Screenshot grounding data

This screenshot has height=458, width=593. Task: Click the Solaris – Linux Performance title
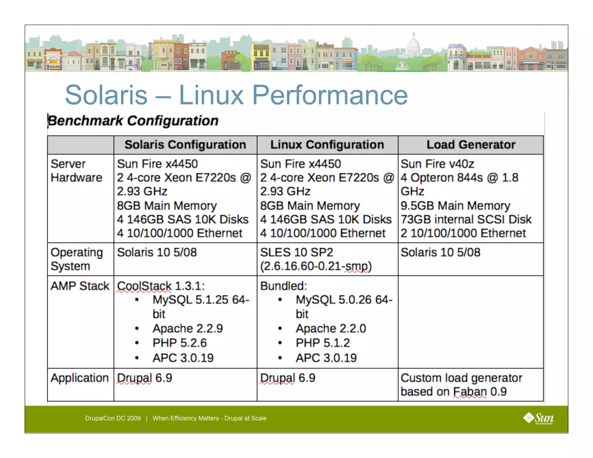(x=236, y=95)
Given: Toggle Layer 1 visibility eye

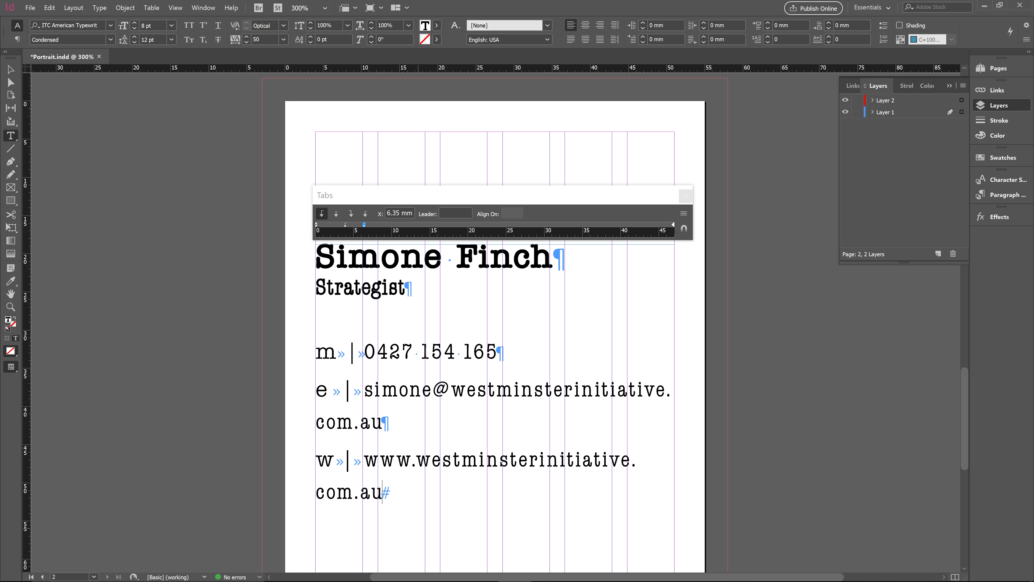Looking at the screenshot, I should [845, 112].
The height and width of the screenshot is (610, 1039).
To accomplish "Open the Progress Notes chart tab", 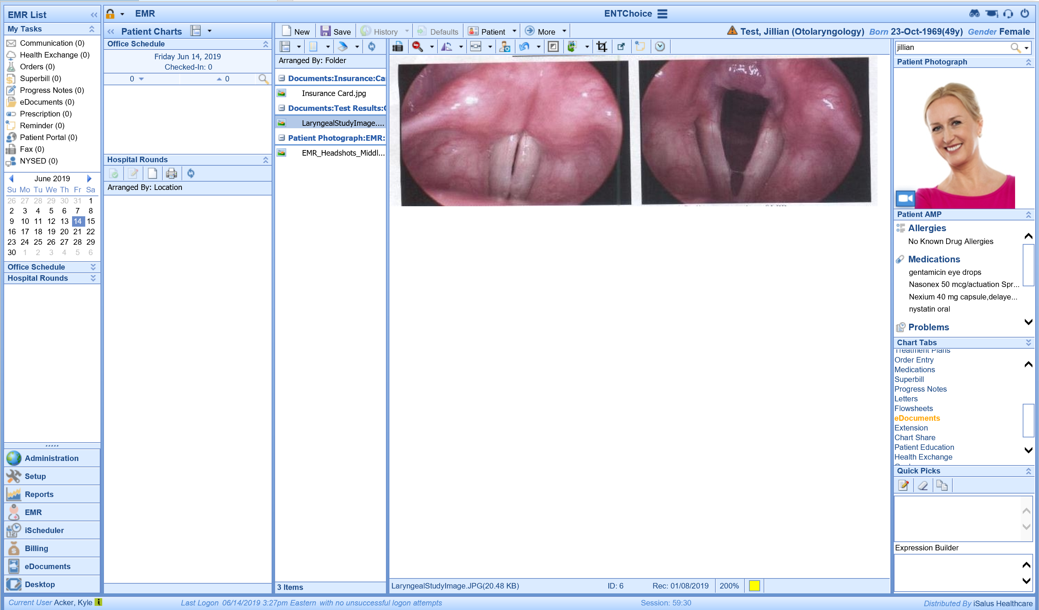I will (x=920, y=389).
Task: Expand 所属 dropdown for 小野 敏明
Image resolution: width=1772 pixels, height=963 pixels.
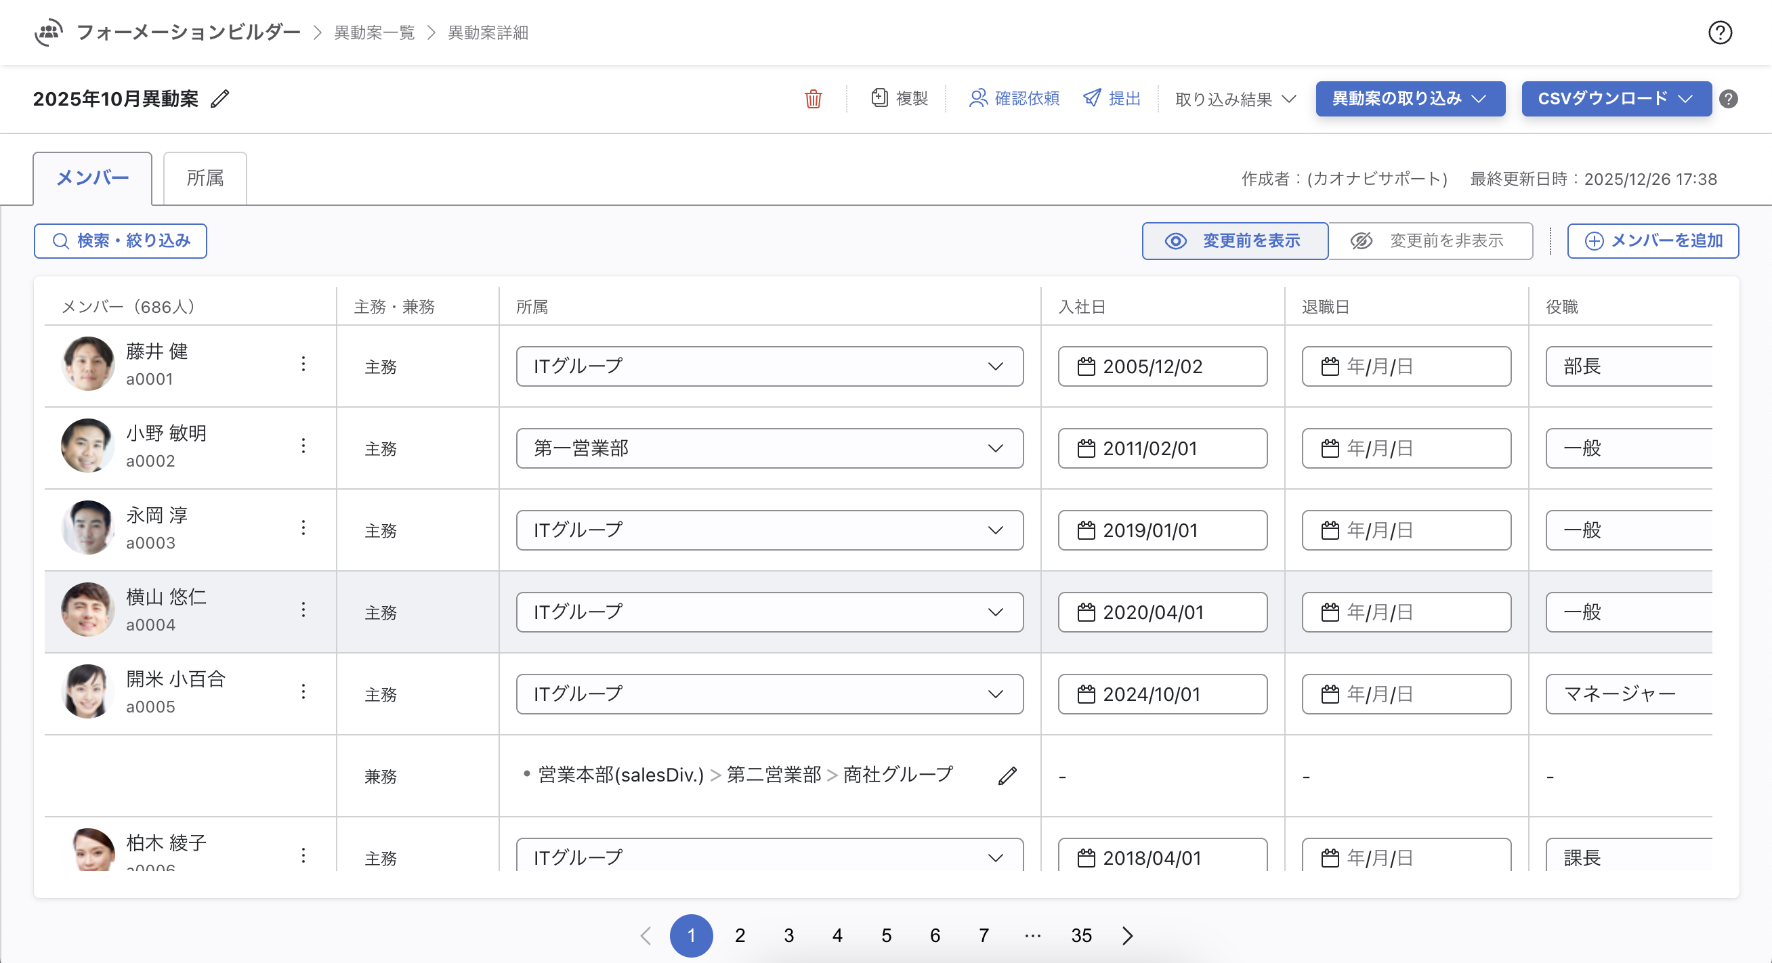Action: click(x=769, y=448)
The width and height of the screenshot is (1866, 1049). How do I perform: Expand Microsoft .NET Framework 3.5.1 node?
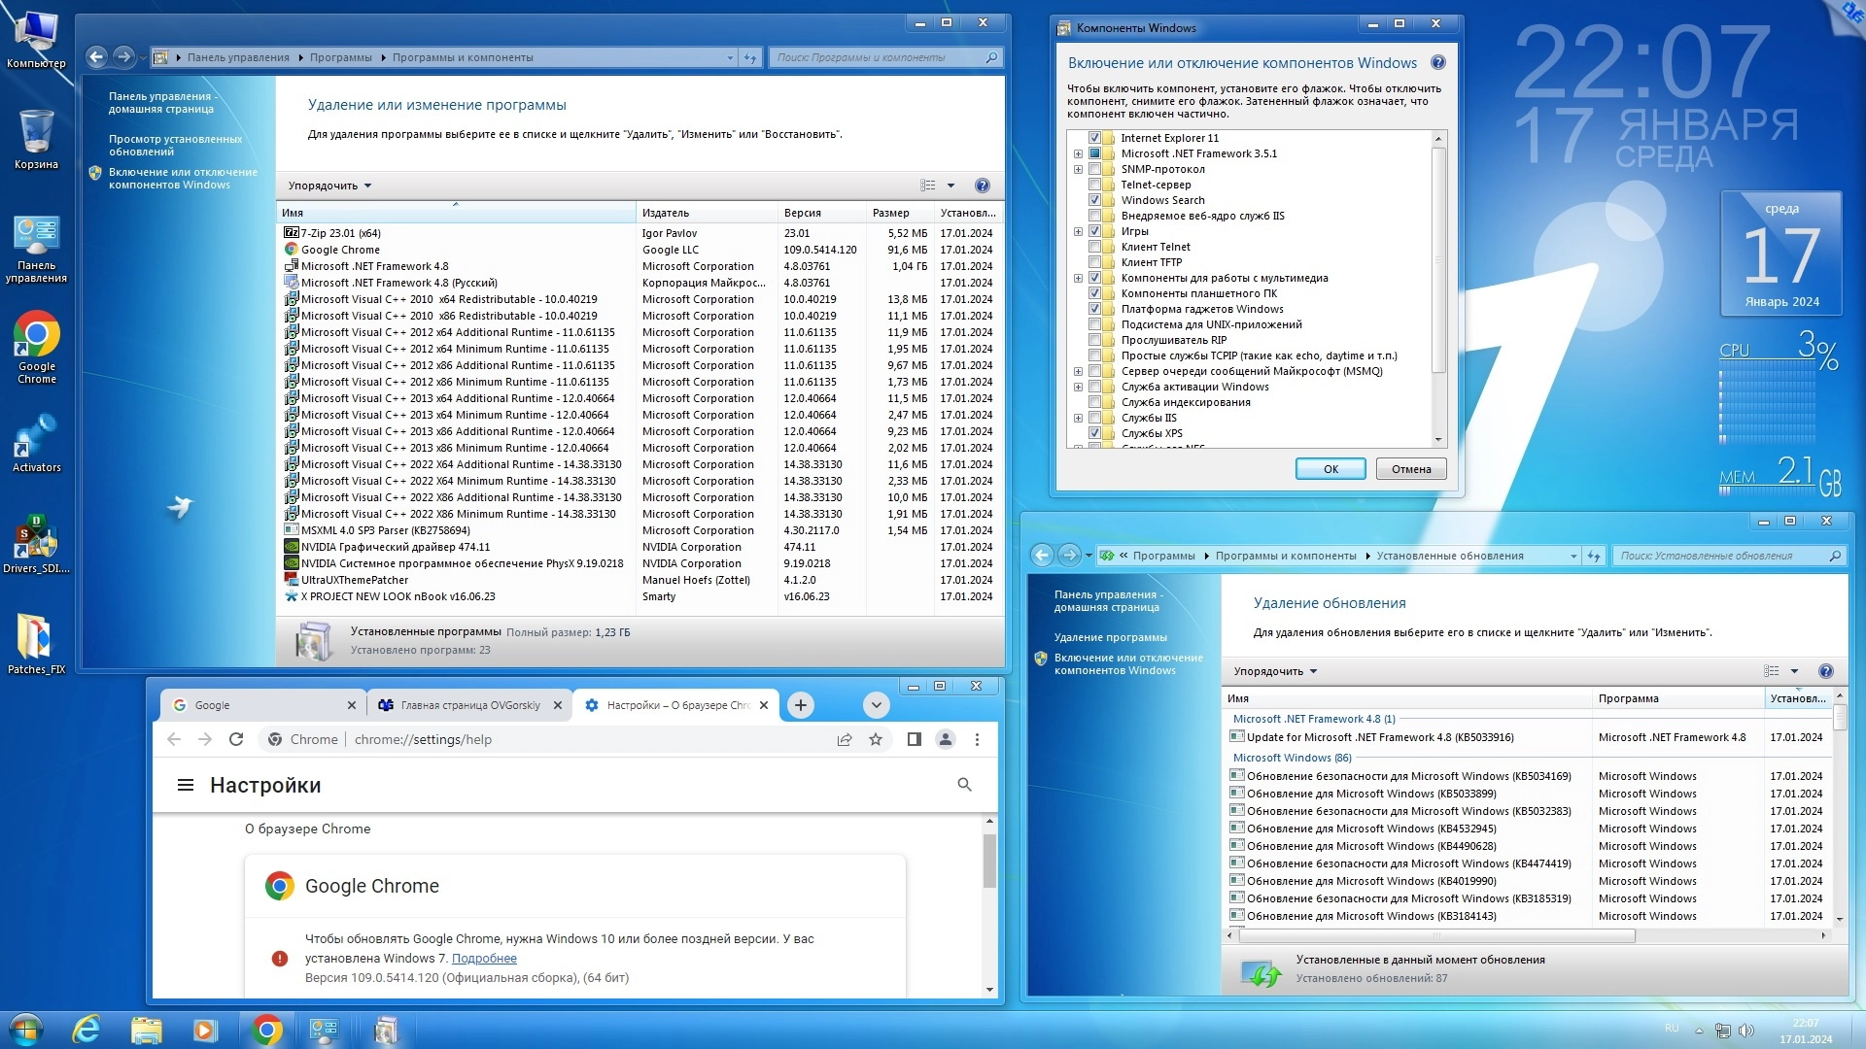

▶ What the task requires
Line count for the word "Expand": work out how many lines of the data above include it, and reply with that number alone.

▶ Result of this exercise
2